# [WORK INSTRUCTIONS]
Copy out the entries from the line with "The width and height of the screenshot is (1225, 508)." up to and including the line with "(x=1076, y=140)", keeping every character unchanged.

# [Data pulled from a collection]
***
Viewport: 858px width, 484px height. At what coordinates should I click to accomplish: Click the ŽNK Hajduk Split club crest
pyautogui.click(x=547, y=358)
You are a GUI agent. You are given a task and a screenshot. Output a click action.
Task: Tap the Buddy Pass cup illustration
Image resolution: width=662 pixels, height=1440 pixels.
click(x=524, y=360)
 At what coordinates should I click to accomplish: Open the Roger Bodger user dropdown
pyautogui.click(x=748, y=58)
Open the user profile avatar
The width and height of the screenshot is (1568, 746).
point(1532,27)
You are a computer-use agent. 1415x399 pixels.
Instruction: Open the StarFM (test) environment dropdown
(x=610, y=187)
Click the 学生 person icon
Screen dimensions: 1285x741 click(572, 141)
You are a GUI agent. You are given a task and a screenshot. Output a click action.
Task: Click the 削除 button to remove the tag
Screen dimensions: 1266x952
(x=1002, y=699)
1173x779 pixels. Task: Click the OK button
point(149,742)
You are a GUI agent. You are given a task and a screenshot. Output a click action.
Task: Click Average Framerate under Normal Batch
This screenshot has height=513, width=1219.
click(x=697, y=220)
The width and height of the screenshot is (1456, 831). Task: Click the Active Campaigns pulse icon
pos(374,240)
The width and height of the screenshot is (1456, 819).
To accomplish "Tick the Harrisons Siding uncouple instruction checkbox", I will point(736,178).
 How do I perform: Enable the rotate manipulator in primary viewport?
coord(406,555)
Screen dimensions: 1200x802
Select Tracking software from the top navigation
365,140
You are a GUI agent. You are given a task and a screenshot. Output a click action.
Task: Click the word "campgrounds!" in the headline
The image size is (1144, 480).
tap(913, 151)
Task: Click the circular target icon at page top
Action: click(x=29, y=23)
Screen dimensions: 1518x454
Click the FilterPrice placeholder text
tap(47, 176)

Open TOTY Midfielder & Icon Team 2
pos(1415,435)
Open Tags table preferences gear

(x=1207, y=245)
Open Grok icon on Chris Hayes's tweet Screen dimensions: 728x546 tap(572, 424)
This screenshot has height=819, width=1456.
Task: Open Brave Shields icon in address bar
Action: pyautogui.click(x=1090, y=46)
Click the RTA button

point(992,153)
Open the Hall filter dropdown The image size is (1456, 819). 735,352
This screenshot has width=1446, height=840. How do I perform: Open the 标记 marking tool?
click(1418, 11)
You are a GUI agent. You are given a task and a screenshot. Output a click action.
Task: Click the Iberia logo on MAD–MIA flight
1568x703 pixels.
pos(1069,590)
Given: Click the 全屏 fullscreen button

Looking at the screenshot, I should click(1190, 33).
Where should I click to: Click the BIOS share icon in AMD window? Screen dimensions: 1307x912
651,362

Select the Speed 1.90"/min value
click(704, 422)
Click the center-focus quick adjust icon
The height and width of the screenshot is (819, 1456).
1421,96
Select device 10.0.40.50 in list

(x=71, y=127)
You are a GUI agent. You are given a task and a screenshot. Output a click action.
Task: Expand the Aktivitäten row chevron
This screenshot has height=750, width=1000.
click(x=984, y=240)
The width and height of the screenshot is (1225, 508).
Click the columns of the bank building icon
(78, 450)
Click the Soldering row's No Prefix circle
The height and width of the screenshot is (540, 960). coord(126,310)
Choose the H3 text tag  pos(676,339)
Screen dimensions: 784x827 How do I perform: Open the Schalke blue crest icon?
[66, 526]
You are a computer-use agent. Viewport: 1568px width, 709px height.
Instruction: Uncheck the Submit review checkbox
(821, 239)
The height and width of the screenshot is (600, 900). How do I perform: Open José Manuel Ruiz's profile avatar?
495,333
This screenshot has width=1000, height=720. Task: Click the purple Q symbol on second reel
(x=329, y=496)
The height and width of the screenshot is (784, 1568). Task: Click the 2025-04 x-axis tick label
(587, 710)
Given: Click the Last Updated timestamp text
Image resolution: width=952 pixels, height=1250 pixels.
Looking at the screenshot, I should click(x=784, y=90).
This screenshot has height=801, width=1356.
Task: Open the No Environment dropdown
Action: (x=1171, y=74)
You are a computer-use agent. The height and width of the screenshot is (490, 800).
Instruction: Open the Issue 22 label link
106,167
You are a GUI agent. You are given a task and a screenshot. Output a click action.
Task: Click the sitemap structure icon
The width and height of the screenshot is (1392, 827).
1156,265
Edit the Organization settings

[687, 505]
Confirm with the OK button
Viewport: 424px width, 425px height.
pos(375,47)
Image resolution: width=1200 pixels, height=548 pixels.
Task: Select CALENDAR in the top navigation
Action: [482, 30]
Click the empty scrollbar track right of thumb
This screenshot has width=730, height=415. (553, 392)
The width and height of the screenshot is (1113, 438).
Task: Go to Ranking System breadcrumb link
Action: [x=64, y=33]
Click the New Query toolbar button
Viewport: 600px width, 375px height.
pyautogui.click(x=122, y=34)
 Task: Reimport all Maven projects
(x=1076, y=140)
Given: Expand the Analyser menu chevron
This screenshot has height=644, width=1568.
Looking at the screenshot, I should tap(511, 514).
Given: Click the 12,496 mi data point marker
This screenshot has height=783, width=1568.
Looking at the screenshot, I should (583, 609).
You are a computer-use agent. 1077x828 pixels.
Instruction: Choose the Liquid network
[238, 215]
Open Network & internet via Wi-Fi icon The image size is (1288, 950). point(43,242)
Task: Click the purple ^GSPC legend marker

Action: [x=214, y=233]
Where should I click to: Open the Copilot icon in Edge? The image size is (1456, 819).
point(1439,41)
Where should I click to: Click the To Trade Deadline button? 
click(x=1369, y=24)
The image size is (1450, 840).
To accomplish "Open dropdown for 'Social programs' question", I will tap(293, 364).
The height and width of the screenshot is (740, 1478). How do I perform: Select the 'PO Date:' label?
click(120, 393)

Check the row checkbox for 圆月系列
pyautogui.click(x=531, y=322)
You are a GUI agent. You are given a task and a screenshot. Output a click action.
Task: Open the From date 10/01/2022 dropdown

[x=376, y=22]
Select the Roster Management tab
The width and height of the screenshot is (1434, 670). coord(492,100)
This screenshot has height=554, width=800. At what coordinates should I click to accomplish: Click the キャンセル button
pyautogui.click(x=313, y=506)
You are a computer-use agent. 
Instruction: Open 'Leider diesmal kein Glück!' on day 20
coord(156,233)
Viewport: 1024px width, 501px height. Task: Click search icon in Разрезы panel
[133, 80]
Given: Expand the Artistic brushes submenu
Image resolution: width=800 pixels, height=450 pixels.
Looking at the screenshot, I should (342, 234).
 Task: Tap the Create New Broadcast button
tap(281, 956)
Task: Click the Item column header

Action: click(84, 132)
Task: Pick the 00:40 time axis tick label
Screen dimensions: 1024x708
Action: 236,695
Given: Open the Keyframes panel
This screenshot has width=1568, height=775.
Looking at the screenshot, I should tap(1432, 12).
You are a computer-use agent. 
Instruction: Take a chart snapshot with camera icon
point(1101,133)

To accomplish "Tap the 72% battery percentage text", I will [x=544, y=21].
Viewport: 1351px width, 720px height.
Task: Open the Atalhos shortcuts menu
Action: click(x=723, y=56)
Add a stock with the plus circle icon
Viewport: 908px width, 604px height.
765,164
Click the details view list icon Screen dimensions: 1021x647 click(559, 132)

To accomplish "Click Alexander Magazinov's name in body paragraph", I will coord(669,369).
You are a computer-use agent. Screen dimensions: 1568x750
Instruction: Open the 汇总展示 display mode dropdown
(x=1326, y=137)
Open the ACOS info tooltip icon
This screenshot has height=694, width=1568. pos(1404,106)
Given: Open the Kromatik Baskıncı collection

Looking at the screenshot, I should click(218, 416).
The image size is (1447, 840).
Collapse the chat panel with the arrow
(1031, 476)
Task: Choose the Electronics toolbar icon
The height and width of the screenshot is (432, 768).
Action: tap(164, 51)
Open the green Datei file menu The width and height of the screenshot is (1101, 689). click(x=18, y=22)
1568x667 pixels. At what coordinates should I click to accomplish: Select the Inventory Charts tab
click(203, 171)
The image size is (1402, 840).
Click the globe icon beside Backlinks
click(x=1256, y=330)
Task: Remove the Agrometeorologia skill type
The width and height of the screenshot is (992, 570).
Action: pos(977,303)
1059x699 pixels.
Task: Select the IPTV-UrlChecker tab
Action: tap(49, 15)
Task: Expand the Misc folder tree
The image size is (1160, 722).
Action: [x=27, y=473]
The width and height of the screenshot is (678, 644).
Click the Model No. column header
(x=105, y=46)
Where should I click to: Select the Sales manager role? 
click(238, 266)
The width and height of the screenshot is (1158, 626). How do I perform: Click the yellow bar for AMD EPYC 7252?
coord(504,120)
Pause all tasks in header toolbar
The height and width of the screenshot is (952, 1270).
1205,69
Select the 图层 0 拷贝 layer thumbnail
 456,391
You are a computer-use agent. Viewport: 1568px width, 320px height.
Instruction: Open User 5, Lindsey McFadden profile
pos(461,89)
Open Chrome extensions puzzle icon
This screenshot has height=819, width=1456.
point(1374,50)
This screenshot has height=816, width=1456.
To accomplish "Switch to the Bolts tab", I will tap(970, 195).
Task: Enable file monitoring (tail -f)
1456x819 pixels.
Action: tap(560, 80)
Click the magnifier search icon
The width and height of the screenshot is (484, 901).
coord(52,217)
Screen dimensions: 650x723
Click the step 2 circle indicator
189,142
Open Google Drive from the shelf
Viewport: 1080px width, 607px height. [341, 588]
***
# [OUTPUT OF THE EXERCISE]
The width and height of the screenshot is (1225, 508).
Click the columns of the bank building icon
(78, 450)
Click the Soldering row's No Prefix circle
The height and width of the screenshot is (540, 960). coord(126,310)
Choose the H3 text tag  pos(676,339)
Screen dimensions: 784x827 How do I perform: Open the Schalke blue crest icon?
[66, 526]
You are a computer-use agent. Viewport: 1568px width, 709px height.
Instruction: Uncheck the Submit review checkbox
(821, 239)
The height and width of the screenshot is (600, 900). How do I perform: Open José Manuel Ruiz's profile avatar?
495,333
This screenshot has width=1000, height=720. Task: Click the purple Q symbol on second reel
(x=329, y=496)
The height and width of the screenshot is (784, 1568). Task: Click the 2025-04 x-axis tick label
(587, 710)
Given: Click the Last Updated timestamp text
Image resolution: width=952 pixels, height=1250 pixels.
Looking at the screenshot, I should click(x=784, y=90).
This screenshot has height=801, width=1356.
Task: Open the No Environment dropdown
Action: (x=1171, y=74)
You are a computer-use agent. The height and width of the screenshot is (490, 800).
Instruction: Open the Issue 22 label link
106,167
You are a GUI agent. You are given a task and a screenshot. Output a click action.
Task: Click the sitemap structure icon
The width and height of the screenshot is (1392, 827).
1156,265
Edit the Organization settings

[687, 505]
Confirm with the OK button
Viewport: 424px width, 425px height.
pos(375,47)
Image resolution: width=1200 pixels, height=548 pixels.
Task: Select CALENDAR in the top navigation
Action: [482, 30]
Click the empty scrollbar track right of thumb
This screenshot has width=730, height=415. (553, 392)
The width and height of the screenshot is (1113, 438).
Task: Go to Ranking System breadcrumb link
Action: [x=64, y=33]
Click the New Query toolbar button
Viewport: 600px width, 375px height.
pyautogui.click(x=122, y=34)
 Task: Reimport all Maven projects
(x=1076, y=140)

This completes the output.